Grève générale : Quelle tournure prendra le mouvement ?

Grève générale : Quelle tournure prendra le mouvement ?

L'intersyndicale se prépare pour le jour J. FO, CGT, CFDT, FSU, FAEN et l'Union Syndicale Solidaires, tous se donnent rendez-vous dès ce matin à 8h place de la République pour réclamer un alignement de l'île sur la métropole en termes de droit du travail et des salariés du public comme du privé. En plus de l'application du Code du travail et des conventions collectives, ils réclament le droit à la solidarité nationale pour les retraites de base et complémentaires, la revalorisation des pensions minimums au même niveau que la métropole, l'alignement de toutes les prestations familiales et sociales ou encore favoriser l'attractivité du territoire.

Impossible avant le début du mouvement pour les syndicats, de savoir quel est le nombre de grévistes enregistrés pour ce nouveau mouvement reconductible. “On s'attend à ce que la mobilisation soit forte”, annonce Ousseni Balahache, secrétaire général de la CFDT Mayotte. Et ce n'est pas la météo capricieuse qui va décourager les leaders syndicaux qui croient à un rassemblement d'envergure malgré les intempéries. À l'issue de la manifestation qui doit démarrer aux alentours de 9h, l'intersyndicale doit rencontrer à la préfecture, le secrétaire général Bruno André afin de transmettre leur revendication que celui-ci fera remonter au préfet qui lui-même les relayera au gouvernement.

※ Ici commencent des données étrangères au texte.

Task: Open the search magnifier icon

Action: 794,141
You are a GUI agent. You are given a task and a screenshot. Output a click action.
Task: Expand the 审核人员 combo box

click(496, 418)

Éviter un remake des émeutes du 11 novembre dernier

Mais la question qui demeure est celle de la sécurité autour du mouvement. Tous les protagonistes ont encore en tête les échauffourées des ronds-points du baobab et de Doujani où des hordes de jeunes qui n'avaient rien à voir avec le mouvement de grève, s'en étaient pris aux forces de l'ordre en les caillassant allégrement et en agressant certains passants, automobilistes ou cyclomotoristes. C'est à la suite des opérations escargots initiées par des grévistes que ces fauteurs de troubles se sont greffés au mouvement. Du côté de la préfecture, on explique mettre en place une procédure classique d'encadrement de la manifestation par la police. “Nous sommes toujours en état d'urgence donc nous restons vigilants”, explique la préfecture. Avec un contexte social tendu actuellement, il paraît donc primordial d'anticiper tout accès de violence et que le gouvernement soit à l'écoute des grévistes et ne fasse pas la politique de l'autruche sur la situation du 101ème département.